* [TASK DESCRIPTION]:
Where a line has odd spacing or punctuation, keep it; transcribe all the entries exactly.

* [DATA]:
# # # # # # #
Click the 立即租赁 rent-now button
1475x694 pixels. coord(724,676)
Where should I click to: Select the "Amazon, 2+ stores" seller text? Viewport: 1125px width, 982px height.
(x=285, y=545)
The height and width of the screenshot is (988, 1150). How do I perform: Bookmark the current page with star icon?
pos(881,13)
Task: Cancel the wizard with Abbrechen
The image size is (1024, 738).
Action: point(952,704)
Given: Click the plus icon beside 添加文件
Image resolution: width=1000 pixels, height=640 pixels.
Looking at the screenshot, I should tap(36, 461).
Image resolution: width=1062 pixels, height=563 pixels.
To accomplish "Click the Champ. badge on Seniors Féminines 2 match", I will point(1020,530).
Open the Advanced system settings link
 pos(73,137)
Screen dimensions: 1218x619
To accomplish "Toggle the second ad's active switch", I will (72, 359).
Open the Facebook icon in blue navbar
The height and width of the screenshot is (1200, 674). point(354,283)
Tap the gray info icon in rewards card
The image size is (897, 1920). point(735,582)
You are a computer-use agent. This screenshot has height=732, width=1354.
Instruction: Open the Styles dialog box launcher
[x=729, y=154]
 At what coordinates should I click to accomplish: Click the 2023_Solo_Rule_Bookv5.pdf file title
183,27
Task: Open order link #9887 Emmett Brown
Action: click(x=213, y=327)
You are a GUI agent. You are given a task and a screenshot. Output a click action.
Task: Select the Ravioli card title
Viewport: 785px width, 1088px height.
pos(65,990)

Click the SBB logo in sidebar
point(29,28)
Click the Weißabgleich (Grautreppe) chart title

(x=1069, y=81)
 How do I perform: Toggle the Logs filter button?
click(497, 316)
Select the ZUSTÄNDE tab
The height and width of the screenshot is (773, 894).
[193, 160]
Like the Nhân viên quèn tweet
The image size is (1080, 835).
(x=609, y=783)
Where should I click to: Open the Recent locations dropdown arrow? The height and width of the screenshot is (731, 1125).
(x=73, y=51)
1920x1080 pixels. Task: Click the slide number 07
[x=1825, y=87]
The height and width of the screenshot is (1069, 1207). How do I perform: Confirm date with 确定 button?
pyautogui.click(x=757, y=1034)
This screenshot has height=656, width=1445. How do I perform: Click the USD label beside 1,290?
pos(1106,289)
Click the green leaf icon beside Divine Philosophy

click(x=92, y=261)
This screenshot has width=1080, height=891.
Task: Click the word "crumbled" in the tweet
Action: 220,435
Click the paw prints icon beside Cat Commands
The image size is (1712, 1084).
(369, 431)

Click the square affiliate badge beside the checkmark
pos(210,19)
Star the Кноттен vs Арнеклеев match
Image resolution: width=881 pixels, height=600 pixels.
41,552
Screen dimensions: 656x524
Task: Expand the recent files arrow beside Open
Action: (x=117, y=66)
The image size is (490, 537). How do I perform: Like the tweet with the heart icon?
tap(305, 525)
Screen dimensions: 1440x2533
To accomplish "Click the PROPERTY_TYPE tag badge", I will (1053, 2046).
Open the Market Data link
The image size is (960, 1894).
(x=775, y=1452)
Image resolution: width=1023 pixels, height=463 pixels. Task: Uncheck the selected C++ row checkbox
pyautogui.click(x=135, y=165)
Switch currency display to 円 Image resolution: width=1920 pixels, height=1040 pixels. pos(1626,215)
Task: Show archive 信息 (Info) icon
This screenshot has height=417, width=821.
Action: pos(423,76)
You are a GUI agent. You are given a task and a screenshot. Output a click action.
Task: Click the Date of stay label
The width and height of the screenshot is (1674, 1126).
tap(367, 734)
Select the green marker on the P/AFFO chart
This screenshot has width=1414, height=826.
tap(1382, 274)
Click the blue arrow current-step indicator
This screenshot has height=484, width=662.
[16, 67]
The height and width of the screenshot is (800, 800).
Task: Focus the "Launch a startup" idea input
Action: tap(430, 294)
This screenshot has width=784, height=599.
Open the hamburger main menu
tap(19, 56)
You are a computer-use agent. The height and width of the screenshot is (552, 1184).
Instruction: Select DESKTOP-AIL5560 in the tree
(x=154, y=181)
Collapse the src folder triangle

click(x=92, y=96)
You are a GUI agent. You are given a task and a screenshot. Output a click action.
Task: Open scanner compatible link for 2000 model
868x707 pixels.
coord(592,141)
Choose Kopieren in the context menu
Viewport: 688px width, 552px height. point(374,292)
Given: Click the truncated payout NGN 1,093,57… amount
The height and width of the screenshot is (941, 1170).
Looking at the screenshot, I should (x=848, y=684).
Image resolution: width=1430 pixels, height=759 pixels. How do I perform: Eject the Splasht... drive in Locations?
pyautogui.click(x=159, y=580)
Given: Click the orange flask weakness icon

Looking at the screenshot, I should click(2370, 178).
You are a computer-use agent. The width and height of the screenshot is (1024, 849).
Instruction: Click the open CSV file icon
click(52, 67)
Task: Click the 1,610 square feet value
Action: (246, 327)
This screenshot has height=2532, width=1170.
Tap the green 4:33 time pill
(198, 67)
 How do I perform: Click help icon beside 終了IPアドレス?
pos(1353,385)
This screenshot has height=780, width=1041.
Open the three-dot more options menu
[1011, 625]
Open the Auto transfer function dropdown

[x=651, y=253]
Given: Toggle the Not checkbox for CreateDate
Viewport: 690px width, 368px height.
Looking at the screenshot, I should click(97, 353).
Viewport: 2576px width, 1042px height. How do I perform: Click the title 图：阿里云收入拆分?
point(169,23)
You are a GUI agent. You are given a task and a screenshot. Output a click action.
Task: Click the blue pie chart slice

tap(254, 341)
# # # # # # #
* [TASK ANSWER]:
Click the 立即租赁 rent-now button
1475x694 pixels. coord(724,676)
Where should I click to: Select the "Amazon, 2+ stores" seller text? Viewport: 1125px width, 982px height.
(x=285, y=545)
The height and width of the screenshot is (988, 1150). How do I perform: Bookmark the current page with star icon?
pos(881,13)
Task: Cancel the wizard with Abbrechen
The image size is (1024, 738).
Action: point(952,704)
Given: Click the plus icon beside 添加文件
Image resolution: width=1000 pixels, height=640 pixels.
Looking at the screenshot, I should tap(36, 461).
Image resolution: width=1062 pixels, height=563 pixels.
To accomplish "Click the Champ. badge on Seniors Féminines 2 match", I will point(1020,530).
Open the Advanced system settings link
 pos(73,137)
Screen dimensions: 1218x619
To accomplish "Toggle the second ad's active switch", I will (72, 359).
Open the Facebook icon in blue navbar
The height and width of the screenshot is (1200, 674). point(354,283)
Tap the gray info icon in rewards card
The image size is (897, 1920). point(735,582)
You are a computer-use agent. This screenshot has height=732, width=1354.
Instruction: Open the Styles dialog box launcher
[x=729, y=154]
 At what coordinates should I click to accomplish: Click the 2023_Solo_Rule_Bookv5.pdf file title
183,27
Task: Open order link #9887 Emmett Brown
Action: click(x=213, y=327)
You are a GUI agent. You are given a task and a screenshot. Output a click action.
Task: Select the Ravioli card title
Viewport: 785px width, 1088px height.
pos(65,990)

Click the SBB logo in sidebar
point(29,28)
Click the Weißabgleich (Grautreppe) chart title

(x=1069, y=81)
 How do I perform: Toggle the Logs filter button?
click(497, 316)
Select the ZUSTÄNDE tab
The height and width of the screenshot is (773, 894).
[193, 160]
Like the Nhân viên quèn tweet
The image size is (1080, 835).
(x=609, y=783)
Where should I click to: Open the Recent locations dropdown arrow? The height and width of the screenshot is (731, 1125).
(x=73, y=51)
1920x1080 pixels. Task: Click the slide number 07
[x=1825, y=87]
The height and width of the screenshot is (1069, 1207). How do I perform: Confirm date with 确定 button?
pyautogui.click(x=757, y=1034)
This screenshot has height=656, width=1445. How do I perform: Click the USD label beside 1,290?
pos(1106,289)
Click the green leaf icon beside Divine Philosophy

click(x=92, y=261)
This screenshot has width=1080, height=891.
Task: Click the word "crumbled" in the tweet
Action: 220,435
Click the paw prints icon beside Cat Commands
The image size is (1712, 1084).
(369, 431)

Click the square affiliate badge beside the checkmark
pos(210,19)
Star the Кноттен vs Арнеклеев match
Image resolution: width=881 pixels, height=600 pixels.
41,552
Screen dimensions: 656x524
Task: Expand the recent files arrow beside Open
Action: (x=117, y=66)
The image size is (490, 537). How do I perform: Like the tweet with the heart icon?
tap(305, 525)
Screen dimensions: 1440x2533
To accomplish "Click the PROPERTY_TYPE tag badge", I will (1053, 2046).
Open the Market Data link
The image size is (960, 1894).
(x=775, y=1452)
Image resolution: width=1023 pixels, height=463 pixels. Task: Uncheck the selected C++ row checkbox
pyautogui.click(x=135, y=165)
Switch currency display to 円 Image resolution: width=1920 pixels, height=1040 pixels. pos(1626,215)
Task: Show archive 信息 (Info) icon
This screenshot has height=417, width=821.
Action: pos(423,76)
You are a GUI agent. You are given a task and a screenshot. Output a click action.
Task: Click the Date of stay label
The width and height of the screenshot is (1674, 1126).
tap(367, 734)
Select the green marker on the P/AFFO chart
This screenshot has width=1414, height=826.
tap(1382, 274)
Click the blue arrow current-step indicator
This screenshot has height=484, width=662.
[16, 67]
The height and width of the screenshot is (800, 800).
Task: Focus the "Launch a startup" idea input
Action: tap(430, 294)
This screenshot has width=784, height=599.
Open the hamburger main menu
tap(19, 56)
You are a computer-use agent. The height and width of the screenshot is (552, 1184).
Instruction: Select DESKTOP-AIL5560 in the tree
(x=154, y=181)
Collapse the src folder triangle

click(x=92, y=96)
You are a GUI agent. You are given a task and a screenshot. Output a click action.
Task: Open scanner compatible link for 2000 model
868x707 pixels.
coord(592,141)
Choose Kopieren in the context menu
Viewport: 688px width, 552px height. point(374,292)
Given: Click the truncated payout NGN 1,093,57… amount
The height and width of the screenshot is (941, 1170).
Looking at the screenshot, I should (x=848, y=684).
Image resolution: width=1430 pixels, height=759 pixels. How do I perform: Eject the Splasht... drive in Locations?
pyautogui.click(x=159, y=580)
Given: Click the orange flask weakness icon

Looking at the screenshot, I should click(2370, 178).
You are a computer-use agent. The width and height of the screenshot is (1024, 849).
Instruction: Click the open CSV file icon
click(52, 67)
Task: Click the 1,610 square feet value
Action: (246, 327)
This screenshot has height=2532, width=1170.
Tap the green 4:33 time pill
(198, 67)
 How do I perform: Click help icon beside 終了IPアドレス?
pos(1353,385)
This screenshot has height=780, width=1041.
Open the three-dot more options menu
[1011, 625]
Open the Auto transfer function dropdown

[x=651, y=253]
Given: Toggle the Not checkbox for CreateDate
Viewport: 690px width, 368px height.
Looking at the screenshot, I should click(97, 353).
Viewport: 2576px width, 1042px height. How do I perform: Click the title 图：阿里云收入拆分?
point(169,23)
You are a GUI agent. You are given a task and a screenshot. Output a click action.
Task: Click the blue pie chart slice

tap(254, 341)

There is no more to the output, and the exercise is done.